La cérémonie d’ouverture officielle du Parlement

Le faste royal de la cérémonie d’ouverture du Parlement et le discours du roi expriment une vérité politique bien réelle. La gestion capitaliste et la stabilité de l’État britannique sont assurées même en cas de changement de gouvernement par une victoire écrasante des travaillistes. Quel que soit le parti élu, le roi présente le programme du Labour comme son discours, ses lois. Le langage archaïque le reflète également.

L’équipe de Starmer se comporte depuis un certain temps déjà comme un gouvernement en puissance. Tout risque de contestation modérée de la domination du capital a été impitoyablement éliminé des rangs de son parti. Une politique étrangère et de défense totalement bipartisane a été mise en place. La volonté d’appuyer sur le bouton nucléaire, de renouveler le programme nucléaire Tridents et de s’aligner totalement sur la politique américaine à l’égard de Gaza a été adoptée avec enthousiasme par Starmer. L’adhésion stricte aux règles fiscales contrôlées par la Banque d’Angleterre et le Bureau de la responsabilité budgétaire (Office of Budget Responsibility : OBR) a été clamée haut et fort pendant plus de deux ans. En effet, l’OBR fera l’objet d’une génuflexion encore plus pieuse alors que les travaillistes proposent d’étendre encore davantage ses pouvoirs. Un nouveau projet de loi consacrera son rôle dans la vérification de la conformité de chaque dépense aux règles fiscales. Le Labour accepte aveuglément que l’OBR soit « indépendant », alors qu’il reflète une acceptation des limites rigides fixées par la manière dont le capital gère notre économie.

• • • • • • •

▶ Objectifs:
A: Résumez sous forme de liste le paragraphe du texte sur l’ouverture du Parlement qui commence par « L’équipe de Starmer se comporte ». Gardez-en les faits principaux.
B: D’après le texte sur l’ouverture du Parlement, quel rôle le nouveau projet de loi donnera-t-il à l’OBR ?
C: Poursuivez le texte sur la cérémonie d’ouverture du Parlement à partir de sa dernière phrase.

▶ Extraits de données:

• • • • • • •

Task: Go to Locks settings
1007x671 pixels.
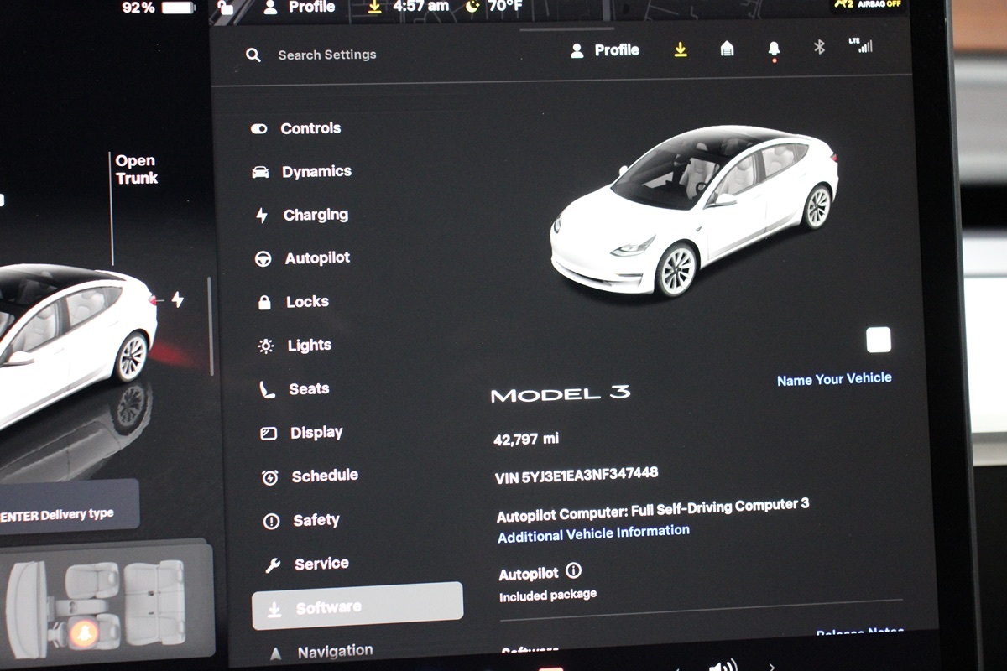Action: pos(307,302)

• • • • • • •

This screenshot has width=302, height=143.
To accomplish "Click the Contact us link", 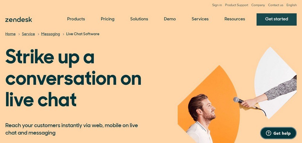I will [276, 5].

• • • • • • •

▶ Réponses:
A:
- L’équipe de Starmer agit depuis un certain temps comme un gouvernement en puissance.
- Toute contestation modérée de la domination du capital a été éliminée du parti.
- Une politique étrangère et de défense bipartisane a été mise en place.
- Starmer a adopté la volonté d’appuyer sur le bouton nucléaire, le renouvellement du programme Trident et l’alignement sur la politique américaine à l’égard de Gaza.
- L’adhésion stricte aux règles fiscales contrôlées par la Banque d’Angleterre et l’OBR est proclamée depuis plus de deux ans.
- Les travaillistes veulent étendre les pouvoirs de l’OBR. Un nouveau projet de loi lui confiera la vérification de la conformité de chaque dépense aux règles fiscales.
- Le Labour accepte que l’OBR soit « indépendant », ce qui traduit une acceptation des limites fixées par la gestion capitaliste de l’économie.

B: Il lui confiera la vérification de la conformité de chaque dépense aux règles fiscales.

C:
 

 

La stratégie conservatrice des travaillistes

L’équipe B est sortie du banc des remplaçants avec le même plan de jeu. Tous les secteurs clés du capital britannique ont transféré leur soutien financier et leur personnel d’encadrement à la nouvelle équipe. Dès qu’ils ont compris que l’équipe conservatrice allait être reléguée, ils ont commencé à négocier avec le nouvel entraineur et ont envoyé leurs meilleurs éléments à titre gracieux dans tous les secteurs du cabinet fantôme.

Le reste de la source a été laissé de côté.